> INSTRUCTIONS TO FOLLOW
In the article below about Biden's planned boarding school apology, how many of the federal Indian boarding schools were in Arizona?

> EXCERPT

•••••

‘We have persevered:’ Biden will apologize for Native American boarding school history

By: - October 24, 2024 4:07 pm

Pershlie Ami, a citizen of the Hopi tribe, shares her experience of attending Phoenix Indian School when she was a kid during the Road to Healing tour hosted by the U.S. Department of Interior at the Gila Crossing Community School on Jan. 20, 2023. (Photo by Shondiin Silversmith | Arizona Mirror)

For the first time in history, a sitting U.S. president is set to apologize to Indigenous communities for the role the federal government played in the atrocities Indigenous children faced in the federal Native American Boarding School system.

The apology, which President Joe Biden will deliver Friday when he speaks at the Gila River Crossing School on the Gila River Indian Community near Phoenix, comes three years after Interior Secretary Deb Haaland launched the first-ever investigation into Native American Boarding Schools.

The final boarding school report provided eight recommendations from the Department of Indian Affairs for the federal government that would support a path to healing for tribal communities.

At the top of that list was a call for the United States to acknowledge and apologize for its role in the federal Indian boarding school policies that have harmed — and continue to harm — Indigenous peoples across the country.

“The president is taking that to heart, and he plans on making an apology to Indian Country for the boarding school era,” Haaland said in an Oct. 23 interview with the Arizona Mirror.

Haaland said she has been pinching herself since she got the news that Biden planned on issuing an apology because of the work put in by so many people to shed light on Native American boarding schools and the lasting impacts it has had on Indigenous communities.

“It’s incredibly meaningful,” Haaland said, because, as part of the boarding school initiative, their department organized the Road to Healing tour, where they visited several Indigenous communities to hear stories about boarding schools.

“They were all heart-wrenching,” Haaland said of stories that were shared by victims and their families. “We sat through so many testimonies from survivors and descendants, and I have a deep understanding of what so many people went through and what our community suffered from.”

Secretary of the Interior Deb Haaland poses for a picture with Gila River Indian Community Governor Stephen Roe Lewis during her visit to the community and Arizona on Feb. 22, 2022. (Photo Credit: Gila River Indian News)

The Department of the Interior investigated the federal Indian boarding school system across the United States, identifying more than 400 schools and over 70 burial sites.

Arizona was home to 47 of those schools, which were attended by Indigenous children who were taken away from their families and attempted to assimilate them through education — and, often, physical punishment.

The legacy of the federal Indian boarding school system is not new to Indigenous people. For centuries, Indigenous people across the country have experienced the loss of their culture, traditions, language and land.

•••••

> RECORD LIST
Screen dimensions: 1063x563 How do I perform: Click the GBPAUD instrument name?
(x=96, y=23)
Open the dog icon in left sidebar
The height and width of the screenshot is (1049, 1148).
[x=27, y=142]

•••••

> WORKED ANSWER
47